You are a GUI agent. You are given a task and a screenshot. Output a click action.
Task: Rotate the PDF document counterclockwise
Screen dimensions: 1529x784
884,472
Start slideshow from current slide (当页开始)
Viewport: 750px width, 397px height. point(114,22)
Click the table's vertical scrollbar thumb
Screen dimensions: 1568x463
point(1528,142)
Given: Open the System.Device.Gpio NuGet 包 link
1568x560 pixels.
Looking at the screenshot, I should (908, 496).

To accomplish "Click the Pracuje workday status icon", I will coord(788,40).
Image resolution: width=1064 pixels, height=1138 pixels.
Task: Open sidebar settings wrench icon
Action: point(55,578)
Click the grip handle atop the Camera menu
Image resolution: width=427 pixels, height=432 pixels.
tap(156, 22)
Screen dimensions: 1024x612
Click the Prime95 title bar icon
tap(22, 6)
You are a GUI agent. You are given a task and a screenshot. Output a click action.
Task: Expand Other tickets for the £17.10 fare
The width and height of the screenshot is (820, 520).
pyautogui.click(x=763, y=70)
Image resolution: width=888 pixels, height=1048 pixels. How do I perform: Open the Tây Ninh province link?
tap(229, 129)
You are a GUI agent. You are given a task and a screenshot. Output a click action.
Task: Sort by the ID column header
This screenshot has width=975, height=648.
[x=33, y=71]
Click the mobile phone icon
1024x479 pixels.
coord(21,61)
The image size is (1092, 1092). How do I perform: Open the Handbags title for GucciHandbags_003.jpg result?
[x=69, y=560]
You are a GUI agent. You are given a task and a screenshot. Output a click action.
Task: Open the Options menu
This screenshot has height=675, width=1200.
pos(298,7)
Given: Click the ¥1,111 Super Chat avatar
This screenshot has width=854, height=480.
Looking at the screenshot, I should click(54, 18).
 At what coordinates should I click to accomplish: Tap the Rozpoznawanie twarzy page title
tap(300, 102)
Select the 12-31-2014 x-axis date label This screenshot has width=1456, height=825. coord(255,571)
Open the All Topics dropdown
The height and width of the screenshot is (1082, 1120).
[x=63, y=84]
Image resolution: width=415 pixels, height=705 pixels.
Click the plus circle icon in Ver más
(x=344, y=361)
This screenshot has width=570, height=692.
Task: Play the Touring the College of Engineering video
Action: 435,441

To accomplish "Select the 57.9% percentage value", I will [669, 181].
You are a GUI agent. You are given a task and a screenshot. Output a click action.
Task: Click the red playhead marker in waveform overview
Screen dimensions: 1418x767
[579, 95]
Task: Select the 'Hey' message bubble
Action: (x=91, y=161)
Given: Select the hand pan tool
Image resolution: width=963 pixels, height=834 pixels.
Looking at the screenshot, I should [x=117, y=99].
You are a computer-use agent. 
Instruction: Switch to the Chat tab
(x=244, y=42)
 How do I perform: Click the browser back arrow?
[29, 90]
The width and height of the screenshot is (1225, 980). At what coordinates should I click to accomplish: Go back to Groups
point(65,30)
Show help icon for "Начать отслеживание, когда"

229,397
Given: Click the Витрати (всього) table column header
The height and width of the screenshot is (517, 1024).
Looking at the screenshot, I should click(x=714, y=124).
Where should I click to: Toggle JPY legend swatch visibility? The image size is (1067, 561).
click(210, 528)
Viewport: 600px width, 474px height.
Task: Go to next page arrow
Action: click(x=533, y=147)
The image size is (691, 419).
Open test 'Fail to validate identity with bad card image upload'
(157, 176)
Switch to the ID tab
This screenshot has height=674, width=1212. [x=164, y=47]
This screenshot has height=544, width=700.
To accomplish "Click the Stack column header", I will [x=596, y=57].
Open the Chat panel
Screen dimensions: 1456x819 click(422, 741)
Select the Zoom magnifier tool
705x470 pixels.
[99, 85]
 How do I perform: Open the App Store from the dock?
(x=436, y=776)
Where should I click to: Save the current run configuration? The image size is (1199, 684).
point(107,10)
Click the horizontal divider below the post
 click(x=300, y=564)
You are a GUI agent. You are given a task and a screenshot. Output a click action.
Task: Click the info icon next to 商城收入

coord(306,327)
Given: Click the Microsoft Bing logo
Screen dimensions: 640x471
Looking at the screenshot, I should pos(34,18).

(What to do) Would you please restate all of the entries exactly?

(Output of the task)
You are a GUI agent. You are given a task and a screenshot. Output a click action.
Task: Rotate the PDF document counterclockwise
Screen dimensions: 1529x784
884,472
Start slideshow from current slide (当页开始)
Viewport: 750px width, 397px height. point(114,22)
Click the table's vertical scrollbar thumb
Screen dimensions: 1568x463
point(1528,142)
Given: Open the System.Device.Gpio NuGet 包 link
1568x560 pixels.
Looking at the screenshot, I should (908, 496).

To accomplish "Click the Pracuje workday status icon", I will coord(788,40).
Image resolution: width=1064 pixels, height=1138 pixels.
Task: Open sidebar settings wrench icon
Action: point(55,578)
Click the grip handle atop the Camera menu
Image resolution: width=427 pixels, height=432 pixels.
tap(156, 22)
Screen dimensions: 1024x612
Click the Prime95 title bar icon
tap(22, 6)
You are a GUI agent. You are given a task and a screenshot. Output a click action.
Task: Expand Other tickets for the £17.10 fare
The width and height of the screenshot is (820, 520).
pyautogui.click(x=763, y=70)
Image resolution: width=888 pixels, height=1048 pixels. How do I perform: Open the Tây Ninh province link?
tap(229, 129)
You are a GUI agent. You are given a task and a screenshot. Output a click action.
Task: Sort by the ID column header
This screenshot has width=975, height=648.
[x=33, y=71]
Click the mobile phone icon
1024x479 pixels.
coord(21,61)
The image size is (1092, 1092). How do I perform: Open the Handbags title for GucciHandbags_003.jpg result?
[x=69, y=560]
You are a GUI agent. You are given a task and a screenshot. Output a click action.
Task: Open the Options menu
This screenshot has height=675, width=1200.
pos(298,7)
Given: Click the ¥1,111 Super Chat avatar
This screenshot has width=854, height=480.
Looking at the screenshot, I should click(54, 18).
 At what coordinates should I click to accomplish: Tap the Rozpoznawanie twarzy page title
tap(300, 102)
Select the 12-31-2014 x-axis date label This screenshot has width=1456, height=825. coord(255,571)
Open the All Topics dropdown
The height and width of the screenshot is (1082, 1120).
[x=63, y=84]
Image resolution: width=415 pixels, height=705 pixels.
Click the plus circle icon in Ver más
(x=344, y=361)
This screenshot has width=570, height=692.
Task: Play the Touring the College of Engineering video
Action: 435,441

To accomplish "Select the 57.9% percentage value", I will [669, 181].
You are a GUI agent. You are given a task and a screenshot. Output a click action.
Task: Click the red playhead marker in waveform overview
Screen dimensions: 1418x767
[579, 95]
Task: Select the 'Hey' message bubble
Action: (x=91, y=161)
Given: Select the hand pan tool
Image resolution: width=963 pixels, height=834 pixels.
Looking at the screenshot, I should [x=117, y=99].
You are a computer-use agent. 
Instruction: Switch to the Chat tab
(x=244, y=42)
 How do I perform: Click the browser back arrow?
[29, 90]
The width and height of the screenshot is (1225, 980). At what coordinates should I click to accomplish: Go back to Groups
point(65,30)
Show help icon for "Начать отслеживание, когда"

229,397
Given: Click the Витрати (всього) table column header
The height and width of the screenshot is (517, 1024).
Looking at the screenshot, I should click(x=714, y=124).
Where should I click to: Toggle JPY legend swatch visibility? The image size is (1067, 561).
click(210, 528)
Viewport: 600px width, 474px height.
Task: Go to next page arrow
Action: click(x=533, y=147)
The image size is (691, 419).
Open test 'Fail to validate identity with bad card image upload'
(157, 176)
Switch to the ID tab
This screenshot has height=674, width=1212. [x=164, y=47]
This screenshot has height=544, width=700.
To accomplish "Click the Stack column header", I will [x=596, y=57].
Open the Chat panel
Screen dimensions: 1456x819 click(422, 741)
Select the Zoom magnifier tool
705x470 pixels.
[99, 85]
 How do I perform: Open the App Store from the dock?
(x=436, y=776)
Where should I click to: Save the current run configuration? The image size is (1199, 684).
point(107,10)
Click the horizontal divider below the post
 click(x=300, y=564)
You are a GUI agent. You are given a task and a screenshot. Output a click action.
Task: Click the info icon next to 商城收入

coord(306,327)
Given: Click the Microsoft Bing logo
Screen dimensions: 640x471
Looking at the screenshot, I should pos(34,18).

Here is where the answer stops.